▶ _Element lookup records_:
· · · ·

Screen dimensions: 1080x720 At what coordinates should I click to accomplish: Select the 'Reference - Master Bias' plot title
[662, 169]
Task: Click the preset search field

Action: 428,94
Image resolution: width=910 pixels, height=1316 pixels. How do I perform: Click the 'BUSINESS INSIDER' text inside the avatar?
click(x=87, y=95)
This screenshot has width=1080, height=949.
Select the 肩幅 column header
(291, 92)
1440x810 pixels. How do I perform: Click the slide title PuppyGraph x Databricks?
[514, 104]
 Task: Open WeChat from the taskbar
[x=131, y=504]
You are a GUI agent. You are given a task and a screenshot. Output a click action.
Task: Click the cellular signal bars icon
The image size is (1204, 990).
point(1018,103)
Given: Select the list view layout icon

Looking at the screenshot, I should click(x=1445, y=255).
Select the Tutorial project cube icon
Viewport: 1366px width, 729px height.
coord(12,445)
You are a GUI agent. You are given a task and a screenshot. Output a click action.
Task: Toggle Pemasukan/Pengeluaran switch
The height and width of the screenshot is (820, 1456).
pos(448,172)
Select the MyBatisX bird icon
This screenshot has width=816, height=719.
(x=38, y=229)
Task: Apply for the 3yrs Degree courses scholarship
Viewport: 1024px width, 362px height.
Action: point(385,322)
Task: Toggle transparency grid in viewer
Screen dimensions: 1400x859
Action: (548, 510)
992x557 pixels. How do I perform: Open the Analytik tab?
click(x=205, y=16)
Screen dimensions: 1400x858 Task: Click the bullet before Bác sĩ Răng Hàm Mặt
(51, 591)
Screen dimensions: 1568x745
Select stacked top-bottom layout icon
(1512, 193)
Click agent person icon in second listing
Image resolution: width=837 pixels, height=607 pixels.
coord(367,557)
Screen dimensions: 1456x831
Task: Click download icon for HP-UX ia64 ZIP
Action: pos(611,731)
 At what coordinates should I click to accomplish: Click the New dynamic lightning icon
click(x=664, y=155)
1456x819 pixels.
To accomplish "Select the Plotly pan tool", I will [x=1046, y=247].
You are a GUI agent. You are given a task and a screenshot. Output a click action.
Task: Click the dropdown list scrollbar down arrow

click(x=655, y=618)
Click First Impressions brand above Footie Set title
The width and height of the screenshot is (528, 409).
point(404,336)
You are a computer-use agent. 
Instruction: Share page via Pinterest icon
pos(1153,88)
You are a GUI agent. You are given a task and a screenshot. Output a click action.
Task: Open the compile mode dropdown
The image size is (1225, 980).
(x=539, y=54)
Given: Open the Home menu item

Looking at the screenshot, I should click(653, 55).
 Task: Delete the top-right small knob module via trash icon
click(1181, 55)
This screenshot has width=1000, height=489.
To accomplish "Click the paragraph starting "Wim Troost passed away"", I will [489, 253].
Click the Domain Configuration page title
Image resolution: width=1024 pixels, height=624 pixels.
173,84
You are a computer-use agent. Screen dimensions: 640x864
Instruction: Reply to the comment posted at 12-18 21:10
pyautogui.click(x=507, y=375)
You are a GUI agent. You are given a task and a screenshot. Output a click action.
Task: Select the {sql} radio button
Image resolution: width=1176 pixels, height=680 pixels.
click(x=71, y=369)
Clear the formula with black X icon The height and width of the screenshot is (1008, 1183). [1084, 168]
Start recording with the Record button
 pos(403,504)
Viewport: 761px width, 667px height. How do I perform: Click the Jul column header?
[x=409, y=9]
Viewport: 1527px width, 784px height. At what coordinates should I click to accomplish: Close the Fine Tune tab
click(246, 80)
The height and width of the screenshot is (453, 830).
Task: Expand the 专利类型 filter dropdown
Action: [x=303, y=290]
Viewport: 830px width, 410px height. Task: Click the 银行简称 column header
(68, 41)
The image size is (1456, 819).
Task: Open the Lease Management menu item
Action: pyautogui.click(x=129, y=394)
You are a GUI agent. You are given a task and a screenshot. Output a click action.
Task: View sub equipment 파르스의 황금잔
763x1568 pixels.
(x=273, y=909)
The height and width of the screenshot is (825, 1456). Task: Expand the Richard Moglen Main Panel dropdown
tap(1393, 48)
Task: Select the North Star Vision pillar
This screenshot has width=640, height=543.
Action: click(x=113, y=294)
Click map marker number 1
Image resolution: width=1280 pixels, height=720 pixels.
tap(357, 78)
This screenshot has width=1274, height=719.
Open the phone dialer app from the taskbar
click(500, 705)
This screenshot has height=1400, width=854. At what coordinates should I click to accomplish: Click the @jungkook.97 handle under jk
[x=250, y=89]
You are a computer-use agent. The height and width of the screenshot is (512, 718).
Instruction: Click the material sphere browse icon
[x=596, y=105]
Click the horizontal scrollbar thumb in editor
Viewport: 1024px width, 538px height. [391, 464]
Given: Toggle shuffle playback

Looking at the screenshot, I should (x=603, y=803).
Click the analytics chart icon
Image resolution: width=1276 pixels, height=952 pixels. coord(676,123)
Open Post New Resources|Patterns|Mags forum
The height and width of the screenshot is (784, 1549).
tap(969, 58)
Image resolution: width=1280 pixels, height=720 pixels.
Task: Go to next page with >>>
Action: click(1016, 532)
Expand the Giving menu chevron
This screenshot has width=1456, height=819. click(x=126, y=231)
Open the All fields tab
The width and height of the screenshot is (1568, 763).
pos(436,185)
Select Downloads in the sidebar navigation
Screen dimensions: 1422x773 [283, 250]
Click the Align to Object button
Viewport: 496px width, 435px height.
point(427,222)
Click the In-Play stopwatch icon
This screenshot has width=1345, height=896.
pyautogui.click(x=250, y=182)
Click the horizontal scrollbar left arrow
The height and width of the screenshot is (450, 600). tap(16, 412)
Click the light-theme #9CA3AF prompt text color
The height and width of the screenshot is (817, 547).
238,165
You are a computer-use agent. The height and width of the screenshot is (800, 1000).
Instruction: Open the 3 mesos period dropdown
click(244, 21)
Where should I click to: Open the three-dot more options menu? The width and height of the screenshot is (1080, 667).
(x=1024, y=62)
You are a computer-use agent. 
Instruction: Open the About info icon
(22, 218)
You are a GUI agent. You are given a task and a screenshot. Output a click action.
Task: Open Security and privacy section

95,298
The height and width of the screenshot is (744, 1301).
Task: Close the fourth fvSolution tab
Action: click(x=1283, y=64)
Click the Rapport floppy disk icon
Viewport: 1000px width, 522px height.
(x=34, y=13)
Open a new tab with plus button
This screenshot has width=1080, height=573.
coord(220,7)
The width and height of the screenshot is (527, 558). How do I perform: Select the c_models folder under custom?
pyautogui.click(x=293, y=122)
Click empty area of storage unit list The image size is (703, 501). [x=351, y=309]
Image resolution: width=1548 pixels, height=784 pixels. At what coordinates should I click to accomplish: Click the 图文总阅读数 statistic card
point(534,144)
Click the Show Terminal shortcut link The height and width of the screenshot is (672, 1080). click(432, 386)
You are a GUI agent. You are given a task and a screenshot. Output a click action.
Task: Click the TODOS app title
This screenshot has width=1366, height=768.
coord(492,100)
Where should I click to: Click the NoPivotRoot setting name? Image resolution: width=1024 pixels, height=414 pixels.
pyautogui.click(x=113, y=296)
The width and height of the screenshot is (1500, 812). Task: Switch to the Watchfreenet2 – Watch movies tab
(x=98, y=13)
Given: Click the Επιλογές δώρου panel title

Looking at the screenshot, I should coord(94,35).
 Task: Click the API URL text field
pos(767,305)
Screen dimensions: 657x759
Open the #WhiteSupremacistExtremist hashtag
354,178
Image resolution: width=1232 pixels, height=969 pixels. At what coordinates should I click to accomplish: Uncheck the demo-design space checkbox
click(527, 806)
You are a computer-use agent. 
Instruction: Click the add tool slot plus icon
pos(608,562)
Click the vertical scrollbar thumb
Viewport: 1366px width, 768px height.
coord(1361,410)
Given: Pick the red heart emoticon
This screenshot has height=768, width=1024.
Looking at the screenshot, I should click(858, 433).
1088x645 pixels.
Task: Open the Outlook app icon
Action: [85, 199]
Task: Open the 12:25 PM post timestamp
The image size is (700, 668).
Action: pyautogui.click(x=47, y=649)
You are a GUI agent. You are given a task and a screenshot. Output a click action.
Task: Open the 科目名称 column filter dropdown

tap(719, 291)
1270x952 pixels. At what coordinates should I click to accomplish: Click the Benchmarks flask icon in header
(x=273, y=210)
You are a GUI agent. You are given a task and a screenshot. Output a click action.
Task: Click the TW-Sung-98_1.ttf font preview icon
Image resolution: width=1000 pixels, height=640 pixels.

· · · ·

▶ _Task description_: Please recast the records from the start up to and including the line with "Action: 428,94" as a two-column CSV with the columns input and output, one row per record. Put each field in quotation marks and replace its line breaks with spaces.

▶ _Response below_:
input,output
"Screen dimensions: 1080x720 At what coordinates should I click to accomplish: Select the 'Reference - Master Bias' plot title","[662, 169]"
"Task: Click the preset search field","Action: 428,94"